The request: Can you continue the worked solution to the gas mixture explosion problem, starting right after its last line?
** Start Page **
Question

A gaseous mixture containing $CO$, $C{H}_4$ and $N_2$ gas has total volume of 40 $mL$. This mixture is exploded with excess of oxygen, on cooling 30 $mL$ of contraction is observed and when this mixture is treated with aqueous $KOH$ a further contraction of 30 $mL$ is observed. Find the composition of the mixture in $mL$.

• A. $CO=20,C{H}_4=10,N_2=10$
• B. $CO=15,C{H}_4=15,N_2=10$
• C. $CO=10,C{H}_4=15,N_2=15$
• D. $CO=20,C{H}_4=15,N_2=5$

Answer 1

The correct option is B $CO=15,C{H}_4=15,N_2=10$

Let volume of $CO,C{H}_4,N_2$ be x, y, z $mL$ respectively.
On explosion with excess of $O_2$ the following reaction takes place:
$\underset{xmL}{CO}\left(g\right)+\frac{1}{2}{O}_2\left(g\right)\to \underset{xmL}{C{O}_2}\left(g\right)$
$\underset{ymL}{C{H}_4}\left(g\right)+2O_2\left(g\right)\to \underset{ymL}{C{O}_2}\left(g\right)+\underset{2ymL}{2H_{2}O\left(g\right)}$
$N_2$ remains unreacted.
** End Page **
** Start Information shown **
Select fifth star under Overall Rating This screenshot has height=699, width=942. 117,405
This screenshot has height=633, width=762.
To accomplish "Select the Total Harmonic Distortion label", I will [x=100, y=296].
** End Information shown **
Answer for the task:
On cooling $H_{2}O$ gas liquifies hence, volume reduction of 30 $mL$ is observed.
$\therefore$ 2y = 30 $⟹$ y = 15
Volume of $C{H}_4$ = 15 $mL$
But volume of $C{O}_2$ = (x + y)
As we know $C{O}_2$ is absorbed on $KOH$ and volume reduction of 30 $mL$ is observed.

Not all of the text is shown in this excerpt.